Figure 2Heatmap and dendrogram of hierarchical clustering of the 38 specimens in our cohort using the 30-gene panel. Tumor specimens were clustered by Euclidean distance using qPCR results and key genes used to distinguish transcriptional subtypes. The asterisks denotes paired specimens that did not cluster together into the same molecular subtype following treatment and recurrence of disease.

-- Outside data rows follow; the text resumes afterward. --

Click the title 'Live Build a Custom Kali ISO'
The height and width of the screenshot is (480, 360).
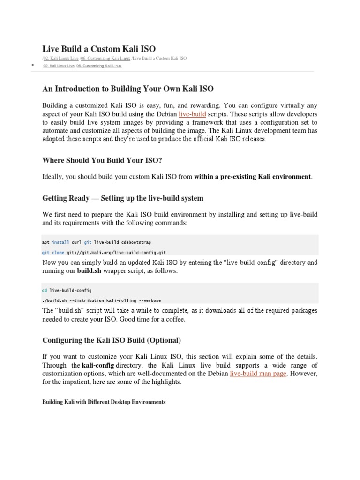(99, 49)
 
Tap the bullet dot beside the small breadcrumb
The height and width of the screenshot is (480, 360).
(32, 65)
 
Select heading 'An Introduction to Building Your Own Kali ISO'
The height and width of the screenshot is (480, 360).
(128, 89)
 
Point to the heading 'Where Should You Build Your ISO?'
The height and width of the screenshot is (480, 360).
(102, 161)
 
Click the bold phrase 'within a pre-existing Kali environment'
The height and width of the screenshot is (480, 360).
(252, 177)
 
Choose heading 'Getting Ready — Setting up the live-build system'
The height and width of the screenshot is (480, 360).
(123, 198)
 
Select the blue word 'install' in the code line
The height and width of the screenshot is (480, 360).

Figure 3Immune related genes differentially expressed between pre-treatment and post-treatment samples. Gene expression of 96 genes was examined in tumor specimens pre- and post-treatment relative to normal brain tissue (indicated by the broken line). Results generated using TaqMan assays and normalized to TBP.
Figure 4Kaplan Meyer survival curves of genes found to be significantly differentially expressed in our cohort. Data was retrieved from Project Betestatis using the REMBRANDT repository (n = 329 with 54 censored events).
Figure 5ΔCt values were used to calculate the CD163/CD68 and the MSR1/CD68 ratios indicative of a change in polarization of microglia/macrophages from an M1 (pro-inflammatory) phenotype to an M2 (anti-inflammatory and immune suppressive) phenotype in post treatment samples.
Figure 6Transwell migration assays support a role for M2 macrophages in increased tumor cell migration. Matched pre-treatment/naïve glioma cells (black bars) and post-treatment/treatment resistant glioma cells (red bars) were plated into transwells and left to migrate towards control (serum free media, SFM) or conditioned media from polarized macrophages (M0, polarized with serum free media alone; M1, polarized with IFNγ/LPS; M2, polarized with IL-4/IL-10). The number of migrated glioma cells per 10 fields of view (FOV) was counted, graphed and analyzed for 3 independent experiments. The data shown is the mean ± SD of all 3 experiments combined. ***p < 0.001.